*Task directions:* All of these records need to be duplicated exactly.

*Working data:*
-- Opening Marker --
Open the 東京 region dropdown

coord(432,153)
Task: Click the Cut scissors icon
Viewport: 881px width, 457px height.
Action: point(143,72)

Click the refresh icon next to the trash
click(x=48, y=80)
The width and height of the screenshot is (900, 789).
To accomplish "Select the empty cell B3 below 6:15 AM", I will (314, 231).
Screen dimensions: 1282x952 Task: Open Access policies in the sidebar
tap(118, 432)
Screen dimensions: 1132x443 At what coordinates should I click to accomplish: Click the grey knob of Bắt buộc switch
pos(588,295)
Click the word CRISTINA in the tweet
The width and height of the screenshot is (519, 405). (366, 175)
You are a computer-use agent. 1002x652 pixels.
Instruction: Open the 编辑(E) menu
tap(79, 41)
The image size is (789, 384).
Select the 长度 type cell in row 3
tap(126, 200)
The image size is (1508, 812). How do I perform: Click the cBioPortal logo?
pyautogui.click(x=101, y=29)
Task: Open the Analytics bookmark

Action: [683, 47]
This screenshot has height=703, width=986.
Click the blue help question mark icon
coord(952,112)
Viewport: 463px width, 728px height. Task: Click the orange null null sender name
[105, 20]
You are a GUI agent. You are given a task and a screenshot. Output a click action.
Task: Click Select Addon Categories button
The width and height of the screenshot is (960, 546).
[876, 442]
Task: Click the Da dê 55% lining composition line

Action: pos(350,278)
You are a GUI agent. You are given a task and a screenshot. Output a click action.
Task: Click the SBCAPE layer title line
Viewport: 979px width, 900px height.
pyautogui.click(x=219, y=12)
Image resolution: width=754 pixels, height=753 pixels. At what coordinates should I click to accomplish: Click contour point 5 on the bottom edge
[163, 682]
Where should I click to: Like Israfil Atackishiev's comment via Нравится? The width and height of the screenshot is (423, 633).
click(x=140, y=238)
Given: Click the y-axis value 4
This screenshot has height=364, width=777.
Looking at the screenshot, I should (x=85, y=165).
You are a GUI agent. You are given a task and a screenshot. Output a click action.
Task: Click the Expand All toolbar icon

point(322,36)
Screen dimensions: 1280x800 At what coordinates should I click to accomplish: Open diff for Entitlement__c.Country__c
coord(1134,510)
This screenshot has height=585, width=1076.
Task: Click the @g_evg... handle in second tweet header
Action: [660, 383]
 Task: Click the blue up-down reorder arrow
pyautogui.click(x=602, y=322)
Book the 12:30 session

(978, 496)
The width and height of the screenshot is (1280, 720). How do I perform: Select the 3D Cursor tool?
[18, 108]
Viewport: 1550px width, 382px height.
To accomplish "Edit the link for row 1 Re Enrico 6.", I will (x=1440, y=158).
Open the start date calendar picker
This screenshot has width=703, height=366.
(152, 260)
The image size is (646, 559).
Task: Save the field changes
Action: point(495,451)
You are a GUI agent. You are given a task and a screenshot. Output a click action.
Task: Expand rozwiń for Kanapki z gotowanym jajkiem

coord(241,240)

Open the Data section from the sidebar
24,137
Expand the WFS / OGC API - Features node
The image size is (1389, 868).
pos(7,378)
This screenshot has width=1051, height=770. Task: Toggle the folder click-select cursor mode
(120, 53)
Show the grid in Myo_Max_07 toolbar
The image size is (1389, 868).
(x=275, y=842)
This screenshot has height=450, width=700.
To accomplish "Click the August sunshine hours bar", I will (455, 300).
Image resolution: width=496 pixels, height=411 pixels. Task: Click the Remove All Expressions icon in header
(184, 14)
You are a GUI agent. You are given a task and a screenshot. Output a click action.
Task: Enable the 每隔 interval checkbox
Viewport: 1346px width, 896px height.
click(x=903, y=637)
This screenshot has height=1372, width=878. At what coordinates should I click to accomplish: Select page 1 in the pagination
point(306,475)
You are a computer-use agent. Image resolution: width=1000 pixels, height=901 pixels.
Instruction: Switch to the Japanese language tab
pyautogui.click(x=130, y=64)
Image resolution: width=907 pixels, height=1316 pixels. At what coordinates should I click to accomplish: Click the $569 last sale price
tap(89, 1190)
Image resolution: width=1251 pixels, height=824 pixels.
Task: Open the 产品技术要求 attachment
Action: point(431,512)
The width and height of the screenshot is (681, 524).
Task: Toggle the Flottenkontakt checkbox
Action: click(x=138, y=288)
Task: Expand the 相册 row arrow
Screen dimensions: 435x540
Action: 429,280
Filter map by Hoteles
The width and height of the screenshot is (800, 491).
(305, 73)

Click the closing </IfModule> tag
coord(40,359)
-- Closing Marker --
*Exercise output:*
Open the 東京 region dropdown

coord(432,153)
Task: Click the Cut scissors icon
Viewport: 881px width, 457px height.
Action: point(143,72)

Click the refresh icon next to the trash
click(x=48, y=80)
The width and height of the screenshot is (900, 789).
To accomplish "Select the empty cell B3 below 6:15 AM", I will (314, 231).
Screen dimensions: 1282x952 Task: Open Access policies in the sidebar
tap(118, 432)
Screen dimensions: 1132x443 At what coordinates should I click to accomplish: Click the grey knob of Bắt buộc switch
pos(588,295)
Click the word CRISTINA in the tweet
The width and height of the screenshot is (519, 405). (366, 175)
You are a computer-use agent. 1002x652 pixels.
Instruction: Open the 编辑(E) menu
tap(79, 41)
The image size is (789, 384).
Select the 长度 type cell in row 3
tap(126, 200)
The image size is (1508, 812). How do I perform: Click the cBioPortal logo?
pyautogui.click(x=101, y=29)
Task: Open the Analytics bookmark

Action: [683, 47]
This screenshot has height=703, width=986.
Click the blue help question mark icon
coord(952,112)
Viewport: 463px width, 728px height. Task: Click the orange null null sender name
[105, 20]
You are a GUI agent. You are given a task and a screenshot. Output a click action.
Task: Click Select Addon Categories button
The width and height of the screenshot is (960, 546).
[876, 442]
Task: Click the Da dê 55% lining composition line

Action: pos(350,278)
You are a GUI agent. You are given a task and a screenshot. Output a click action.
Task: Click the SBCAPE layer title line
Viewport: 979px width, 900px height.
pyautogui.click(x=219, y=12)
Image resolution: width=754 pixels, height=753 pixels. At what coordinates should I click to accomplish: Click contour point 5 on the bottom edge
[163, 682]
Where should I click to: Like Israfil Atackishiev's comment via Нравится? The width and height of the screenshot is (423, 633).
click(x=140, y=238)
Given: Click the y-axis value 4
This screenshot has height=364, width=777.
Looking at the screenshot, I should (x=85, y=165).
You are a GUI agent. You are given a task and a screenshot. Output a click action.
Task: Click the Expand All toolbar icon

point(322,36)
Screen dimensions: 1280x800 At what coordinates should I click to accomplish: Open diff for Entitlement__c.Country__c
coord(1134,510)
This screenshot has height=585, width=1076.
Task: Click the @g_evg... handle in second tweet header
Action: [660, 383]
 Task: Click the blue up-down reorder arrow
pyautogui.click(x=602, y=322)
Book the 12:30 session

(978, 496)
The width and height of the screenshot is (1280, 720). How do I perform: Select the 3D Cursor tool?
[18, 108]
Viewport: 1550px width, 382px height.
To accomplish "Edit the link for row 1 Re Enrico 6.", I will (x=1440, y=158).
Open the start date calendar picker
This screenshot has width=703, height=366.
(152, 260)
The image size is (646, 559).
Task: Save the field changes
Action: point(495,451)
You are a GUI agent. You are given a task and a screenshot. Output a click action.
Task: Expand rozwiń for Kanapki z gotowanym jajkiem

coord(241,240)

Open the Data section from the sidebar
24,137
Expand the WFS / OGC API - Features node
The image size is (1389, 868).
pos(7,378)
This screenshot has width=1051, height=770. Task: Toggle the folder click-select cursor mode
(120, 53)
Show the grid in Myo_Max_07 toolbar
The image size is (1389, 868).
(x=275, y=842)
This screenshot has height=450, width=700.
To accomplish "Click the August sunshine hours bar", I will (455, 300).
Image resolution: width=496 pixels, height=411 pixels. Task: Click the Remove All Expressions icon in header
(184, 14)
You are a GUI agent. You are given a task and a screenshot. Output a click action.
Task: Enable the 每隔 interval checkbox
Viewport: 1346px width, 896px height.
click(x=903, y=637)
This screenshot has height=1372, width=878. At what coordinates should I click to accomplish: Select page 1 in the pagination
point(306,475)
You are a computer-use agent. Image resolution: width=1000 pixels, height=901 pixels.
Instruction: Switch to the Japanese language tab
pyautogui.click(x=130, y=64)
Image resolution: width=907 pixels, height=1316 pixels. At what coordinates should I click to accomplish: Click the $569 last sale price
tap(89, 1190)
Image resolution: width=1251 pixels, height=824 pixels.
Task: Open the 产品技术要求 attachment
Action: point(431,512)
The width and height of the screenshot is (681, 524).
Task: Toggle the Flottenkontakt checkbox
Action: click(x=138, y=288)
Task: Expand the 相册 row arrow
Screen dimensions: 435x540
Action: 429,280
Filter map by Hoteles
The width and height of the screenshot is (800, 491).
(305, 73)

Click the closing </IfModule> tag
coord(40,359)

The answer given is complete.